We have already considered this unique outcome derivation from sides notes in "Ordered set with replacement and repetition allowed" category above. As the number of slots (trials) to be filled are 2 and these slots can be arranged in 2! as per our first section on general ordering of n items, we need to divide the Ordered set outcomes without repetition by 2! to get Unordered set outcomes (all unique with no repetition) . For n trials wherein each trial can be visualized as a slot which should be filled with an object or a ball to be picked up, the division happens by n!

Number of possible outcomes =N!/(N-n)!/n!=N!/n!(N-n)!

This also means that there are N!/n!(N-n)! ways to pickup n objects from N total objects to have unordered (unique) set outcomes with no repetitions.

Probability:

Probability states the chance or "how likely?" a desired outcome can happen out of all possible outcomes of an event. The event in context can be something as trivial as tossing coins, rolling a die, picking up a playing card from a deck and so on. Probability concepts are expanded into more intricate concepts which are vital to Machine Learning.

Probability of a desired outcome = (total number of possible desired outcomes of an event)/(total number of all possible outcomes of an event)

Yes, it is expressed as a fraction. Take a coin for instance. There are two possible outcomes. "Heads" & "Tails". Let us pick "Heads" as our desired outcome. Then by formula, Probability (P) of Heads can be given as:

P(Heads) = 1/2

There can be only one Head in a single coin toss. Same goes for Tails.

P(Tails) = 1/2

Let us take another example. A dice has 6 upward facing sides, each with distinct number of dots. When dots are counted, these faces can be called as {1,2,3,4,5,6} outcomes. Total possible outcomes as "6".

Here the probability of occurrence of any of these outcomes in a single event "rolling the dice for once" is 1/6. This is because there are no duplicate numbers/faces on the dice. This explanation can be summarized as

P(1) = P(2) = P(3) = P(4) = P(5) = P(6) = 1/6

If we combine probability of each of possible outcomes, we get "1".

P(1)+P(2)+P(3)+P(4)+P(5)+P(6) = 1/6+1/6+1/6+1/6+1/6+1/6=1

"1" denotes the completeness that accounts the occurrence of all possible outcomes. We can think that each of possible outcome owns a probability slice in this large pizza, denoted as "1".

Apply the same to a "Single toss of a coin" event. We get:

P(Heads)+P(Tails)=1/2+1/2=1

If Heads show up in a coin toss, we say "Heads" outcome occurred & "Tails" outcome didn't occur. The probability of an outcome to NOT occur is derived by subtracting the probability of that outcome from "1", the completeness. This gives the probability of occurrence of this event to NOT produce your interested outcome from the set of all outcomes. Mathematically,

P(NO Tails)=1-P(Tails)

Let us pick the probability of "3" not occurring in an event "Single roll of dice". We get as below:

P(NO 3) = 1-(Probability of outcome "3") = 1-P(3) = 1-(1/6) = 5/6

Literally, it says the chance of "3" NOT occurring is "5 out of 6 TIMES".

Normal Distribution:

Consider an event of flipping a single coin 5 times. Each flip outcome has 2 possible outcomes: a Head or a Tail. So this event can produce a total of 2 to power of 5 = 32 possible outcomes. In order to store the probability of occurrence of desired outcome, we select a variable called "Random Variable (X)".
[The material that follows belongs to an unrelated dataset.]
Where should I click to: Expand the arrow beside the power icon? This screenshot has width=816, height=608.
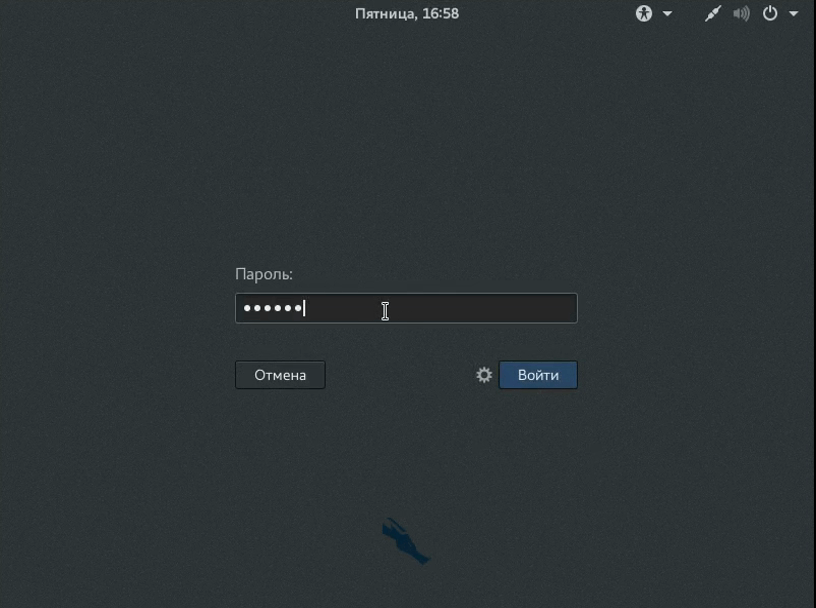click(x=794, y=14)
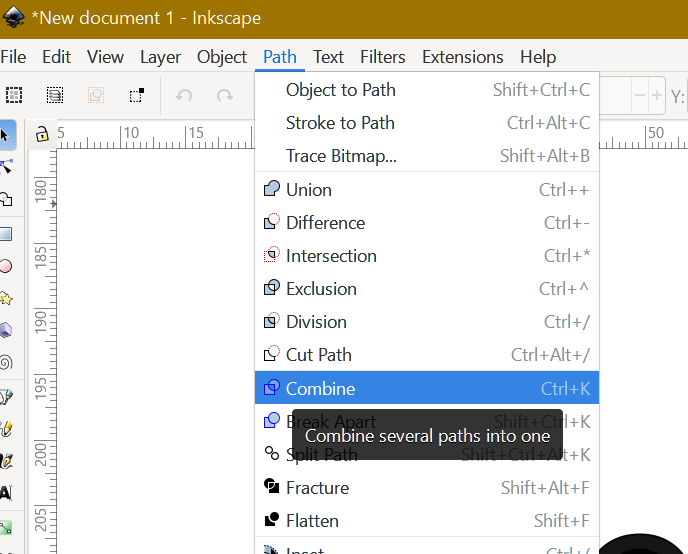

Let us select Heads as our desired outcome. The probability of Heads not occurring at all can be given as P(X=0) = (Probability of no Heads (or) all Tails)/(Probability of all possible outcomes) = 1/32

We can visualize the slots to be filled with individual outcomes of flips in this event as below:

X1 X2 X3 X4 X5

If you think of no Heads at all, all these slots have to be filled by tails as T T T T T which is just a single possible rare outcome with a probability of 1 out of 32 outcomes of flipping a coin 5 times. Let us now consider probability of occurrence of 1 Head out of 5 flips, indicated by P(X=1). That can be either X1, X2, X3, X4 or X5 slots bearing the Heads and rest are tails. For instance, we can pick X3 slot witnessing Heads as outcome and rest of slots are all tails. This is visualized as below:

T T H T T

X1 as Tails has probability of (1/2). Other slots X2, X4 X5 have same probability (1/2) as coin flip in each turn is not affected with earlier outcome and each flip is an independent event. However, if you like to have the sequence in this exact manner but order not mattered, you need to multiple all these individual probabilities together as : (1/2).(1/2).X3.(1/4).(1/5). X3 is also (1/2) as probability of Heads occurring out of Head & Tails outcome of single coin flip is again a (1/2). So,

P(X=1) = (1/2).(1/2).(1/2).(1/2).(1/2) = 1/32

Friday, July 29, 2022

Introduction to neural networks for everyone

Humankind has been inspired by Nature in several of its cutting-edge technologies. From airplanes, and submarines to sonar communications, evident plagiarism (ahem.. inspiration!) of "Nature" is seen. Few measure the advancement of technology on how well we mimic the complexity of the natural order we all have been dwelling in. It is logical to think that if the boundaries of our scientific evolution have to push beyond, we imitate the most complex computing system nature has ever provided. Our brains are those complex biological computing machines representing "Natural Intelligence.". As this mimicry leads to an artificial product created by humankind, it is called "Artificial Intelligence."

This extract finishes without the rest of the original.